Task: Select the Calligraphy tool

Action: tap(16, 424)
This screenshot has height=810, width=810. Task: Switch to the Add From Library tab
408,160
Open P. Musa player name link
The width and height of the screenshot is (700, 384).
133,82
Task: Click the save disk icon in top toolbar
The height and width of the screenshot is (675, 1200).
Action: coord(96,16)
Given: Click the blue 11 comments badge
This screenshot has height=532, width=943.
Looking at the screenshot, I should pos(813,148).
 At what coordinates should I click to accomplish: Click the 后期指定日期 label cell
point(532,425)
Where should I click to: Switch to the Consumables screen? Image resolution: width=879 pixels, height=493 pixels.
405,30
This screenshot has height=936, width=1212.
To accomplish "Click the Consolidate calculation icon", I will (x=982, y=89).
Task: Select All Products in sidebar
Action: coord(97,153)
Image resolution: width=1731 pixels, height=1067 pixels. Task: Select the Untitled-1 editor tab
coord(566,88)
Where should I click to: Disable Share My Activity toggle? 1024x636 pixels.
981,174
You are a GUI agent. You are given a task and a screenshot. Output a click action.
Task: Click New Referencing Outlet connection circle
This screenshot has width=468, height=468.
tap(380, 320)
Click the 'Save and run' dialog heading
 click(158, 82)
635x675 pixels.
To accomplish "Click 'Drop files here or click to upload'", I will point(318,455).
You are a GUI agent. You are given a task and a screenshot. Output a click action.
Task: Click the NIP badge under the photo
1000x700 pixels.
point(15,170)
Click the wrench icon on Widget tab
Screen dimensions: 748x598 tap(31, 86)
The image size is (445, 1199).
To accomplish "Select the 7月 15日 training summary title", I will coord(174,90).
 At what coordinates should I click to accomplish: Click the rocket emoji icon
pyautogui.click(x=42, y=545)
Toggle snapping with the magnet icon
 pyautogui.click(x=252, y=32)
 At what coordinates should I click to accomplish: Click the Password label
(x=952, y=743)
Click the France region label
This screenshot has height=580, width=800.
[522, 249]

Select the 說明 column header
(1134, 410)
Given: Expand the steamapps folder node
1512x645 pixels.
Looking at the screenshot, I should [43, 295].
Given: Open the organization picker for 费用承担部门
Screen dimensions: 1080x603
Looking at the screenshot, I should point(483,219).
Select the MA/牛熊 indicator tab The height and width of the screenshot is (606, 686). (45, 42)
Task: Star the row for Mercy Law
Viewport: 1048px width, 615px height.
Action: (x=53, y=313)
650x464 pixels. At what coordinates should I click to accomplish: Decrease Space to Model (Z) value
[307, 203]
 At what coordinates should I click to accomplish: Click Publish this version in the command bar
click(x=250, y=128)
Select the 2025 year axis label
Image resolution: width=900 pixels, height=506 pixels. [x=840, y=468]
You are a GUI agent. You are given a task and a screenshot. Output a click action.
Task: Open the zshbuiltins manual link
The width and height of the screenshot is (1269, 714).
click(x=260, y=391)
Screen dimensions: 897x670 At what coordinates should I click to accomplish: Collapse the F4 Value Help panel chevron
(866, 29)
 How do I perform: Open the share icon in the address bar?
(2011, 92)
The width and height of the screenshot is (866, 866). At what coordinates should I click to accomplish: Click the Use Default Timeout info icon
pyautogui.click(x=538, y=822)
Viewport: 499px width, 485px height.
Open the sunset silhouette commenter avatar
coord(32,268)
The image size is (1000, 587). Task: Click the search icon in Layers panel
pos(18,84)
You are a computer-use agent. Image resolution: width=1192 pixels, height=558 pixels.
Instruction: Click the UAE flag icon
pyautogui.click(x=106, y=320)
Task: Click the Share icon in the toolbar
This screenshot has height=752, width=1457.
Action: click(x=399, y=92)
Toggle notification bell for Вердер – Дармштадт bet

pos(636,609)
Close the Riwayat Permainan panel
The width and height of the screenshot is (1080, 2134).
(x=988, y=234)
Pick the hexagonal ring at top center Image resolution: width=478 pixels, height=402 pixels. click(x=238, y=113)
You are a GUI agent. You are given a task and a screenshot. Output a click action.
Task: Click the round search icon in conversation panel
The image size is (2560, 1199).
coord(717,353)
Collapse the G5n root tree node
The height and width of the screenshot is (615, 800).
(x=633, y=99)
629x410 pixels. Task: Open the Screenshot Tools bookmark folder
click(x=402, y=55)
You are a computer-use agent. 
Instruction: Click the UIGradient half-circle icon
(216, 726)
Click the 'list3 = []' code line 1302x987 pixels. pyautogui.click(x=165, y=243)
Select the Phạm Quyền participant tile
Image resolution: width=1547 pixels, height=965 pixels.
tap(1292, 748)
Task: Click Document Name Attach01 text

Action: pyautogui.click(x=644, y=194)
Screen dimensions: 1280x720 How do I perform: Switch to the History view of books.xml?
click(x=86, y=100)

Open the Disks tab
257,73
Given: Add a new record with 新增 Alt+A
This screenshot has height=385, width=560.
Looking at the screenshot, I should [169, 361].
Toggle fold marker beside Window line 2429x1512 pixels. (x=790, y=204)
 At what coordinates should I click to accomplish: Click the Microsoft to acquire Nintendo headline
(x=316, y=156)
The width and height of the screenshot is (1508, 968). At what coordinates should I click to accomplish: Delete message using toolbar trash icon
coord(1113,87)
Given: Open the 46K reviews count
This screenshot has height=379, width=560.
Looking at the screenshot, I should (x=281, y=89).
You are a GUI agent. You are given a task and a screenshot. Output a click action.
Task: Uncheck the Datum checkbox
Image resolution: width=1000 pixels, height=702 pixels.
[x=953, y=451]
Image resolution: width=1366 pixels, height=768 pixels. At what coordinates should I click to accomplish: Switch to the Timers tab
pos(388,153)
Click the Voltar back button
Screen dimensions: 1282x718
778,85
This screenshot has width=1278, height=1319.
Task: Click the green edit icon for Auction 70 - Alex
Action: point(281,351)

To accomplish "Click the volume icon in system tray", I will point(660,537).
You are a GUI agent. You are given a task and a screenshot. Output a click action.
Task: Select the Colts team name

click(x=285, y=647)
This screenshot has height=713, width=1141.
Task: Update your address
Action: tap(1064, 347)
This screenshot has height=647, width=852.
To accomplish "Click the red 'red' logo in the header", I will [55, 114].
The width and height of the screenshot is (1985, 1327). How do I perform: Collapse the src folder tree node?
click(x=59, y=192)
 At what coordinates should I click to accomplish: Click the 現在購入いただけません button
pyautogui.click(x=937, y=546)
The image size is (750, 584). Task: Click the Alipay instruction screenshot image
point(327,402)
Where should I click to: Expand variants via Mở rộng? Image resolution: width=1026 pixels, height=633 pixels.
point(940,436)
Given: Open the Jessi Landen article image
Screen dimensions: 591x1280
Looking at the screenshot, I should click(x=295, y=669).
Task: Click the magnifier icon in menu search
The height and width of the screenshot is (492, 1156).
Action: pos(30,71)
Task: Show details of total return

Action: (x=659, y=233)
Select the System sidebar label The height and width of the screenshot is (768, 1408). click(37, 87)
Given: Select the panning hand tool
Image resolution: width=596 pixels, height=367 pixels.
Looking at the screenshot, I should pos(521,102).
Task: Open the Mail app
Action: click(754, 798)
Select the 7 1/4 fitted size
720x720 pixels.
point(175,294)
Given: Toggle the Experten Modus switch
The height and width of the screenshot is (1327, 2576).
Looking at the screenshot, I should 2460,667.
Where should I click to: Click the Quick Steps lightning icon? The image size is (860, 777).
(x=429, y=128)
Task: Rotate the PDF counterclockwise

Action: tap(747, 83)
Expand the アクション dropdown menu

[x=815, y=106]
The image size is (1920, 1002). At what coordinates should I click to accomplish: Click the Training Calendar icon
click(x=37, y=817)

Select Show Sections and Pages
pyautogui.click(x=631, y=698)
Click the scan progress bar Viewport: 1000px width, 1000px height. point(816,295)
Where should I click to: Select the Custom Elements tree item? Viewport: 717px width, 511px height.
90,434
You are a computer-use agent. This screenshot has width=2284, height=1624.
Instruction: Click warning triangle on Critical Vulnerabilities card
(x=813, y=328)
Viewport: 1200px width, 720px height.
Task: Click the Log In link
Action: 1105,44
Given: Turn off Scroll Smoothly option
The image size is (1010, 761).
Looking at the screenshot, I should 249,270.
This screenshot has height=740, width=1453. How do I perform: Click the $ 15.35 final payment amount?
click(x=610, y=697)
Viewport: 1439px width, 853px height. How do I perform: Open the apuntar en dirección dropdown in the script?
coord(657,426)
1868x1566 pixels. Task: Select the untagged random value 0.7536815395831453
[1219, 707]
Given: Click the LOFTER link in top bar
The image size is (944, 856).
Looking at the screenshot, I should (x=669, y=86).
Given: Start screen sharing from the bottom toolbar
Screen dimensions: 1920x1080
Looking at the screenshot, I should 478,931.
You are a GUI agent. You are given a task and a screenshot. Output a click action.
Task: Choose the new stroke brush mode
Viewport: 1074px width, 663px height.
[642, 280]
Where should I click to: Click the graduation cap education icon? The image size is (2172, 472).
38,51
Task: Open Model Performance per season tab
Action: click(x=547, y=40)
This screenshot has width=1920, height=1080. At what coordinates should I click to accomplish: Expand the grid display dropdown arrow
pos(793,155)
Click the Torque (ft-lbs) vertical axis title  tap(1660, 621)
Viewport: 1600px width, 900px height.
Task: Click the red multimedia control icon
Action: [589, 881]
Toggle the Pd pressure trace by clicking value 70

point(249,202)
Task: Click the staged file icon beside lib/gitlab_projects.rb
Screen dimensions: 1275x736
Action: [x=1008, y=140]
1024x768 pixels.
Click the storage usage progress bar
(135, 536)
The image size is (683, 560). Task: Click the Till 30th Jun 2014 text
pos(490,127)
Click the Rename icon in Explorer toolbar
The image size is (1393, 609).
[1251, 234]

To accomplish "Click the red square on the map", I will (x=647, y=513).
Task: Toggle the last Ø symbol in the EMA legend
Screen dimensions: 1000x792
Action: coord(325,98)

***

» Short exercise:
Switch "GUI agent" to "GUI assistant" in the records, beginning at the line that has "Task: Click the Share icon in the toolbar" and stopping after the line that has "[x=953, y=451]". Give only those lines again, with everything else unchanged.

» Full response:
Task: Click the Share icon in the toolbar
This screenshot has height=752, width=1457.
Action: click(x=399, y=92)
Toggle notification bell for Вердер – Дармштадт bet

pos(636,609)
Close the Riwayat Permainan panel
The width and height of the screenshot is (1080, 2134).
(x=988, y=234)
Pick the hexagonal ring at top center Image resolution: width=478 pixels, height=402 pixels. click(x=238, y=113)
You are a GUI assistant. You are given a task and a screenshot. Output a click action.
Task: Click the round search icon in conversation panel
The image size is (2560, 1199).
coord(717,353)
Collapse the G5n root tree node
The height and width of the screenshot is (615, 800).
(x=633, y=99)
629x410 pixels. Task: Open the Screenshot Tools bookmark folder
click(x=402, y=55)
You are a computer-use agent. 
Instruction: Click the UIGradient half-circle icon
(216, 726)
Click the 'list3 = []' code line 1302x987 pixels. pyautogui.click(x=165, y=243)
Select the Phạm Quyền participant tile
Image resolution: width=1547 pixels, height=965 pixels.
tap(1292, 748)
Task: Click Document Name Attach01 text

Action: pyautogui.click(x=644, y=194)
Screen dimensions: 1280x720 How do I perform: Switch to the History view of books.xml?
click(x=86, y=100)

Open the Disks tab
257,73
Given: Add a new record with 新增 Alt+A
This screenshot has height=385, width=560.
Looking at the screenshot, I should [169, 361].
Toggle fold marker beside Window line 2429x1512 pixels. (x=790, y=204)
 At what coordinates should I click to accomplish: Click the Microsoft to acquire Nintendo headline
(x=316, y=156)
The width and height of the screenshot is (1508, 968). At what coordinates should I click to accomplish: Delete message using toolbar trash icon
coord(1113,87)
Given: Open the 46K reviews count
This screenshot has height=379, width=560.
Looking at the screenshot, I should (x=281, y=89).
You are a GUI assistant. You are given a task and a screenshot. Output a click action.
Task: Uncheck the Datum checkbox
Image resolution: width=1000 pixels, height=702 pixels.
[x=953, y=451]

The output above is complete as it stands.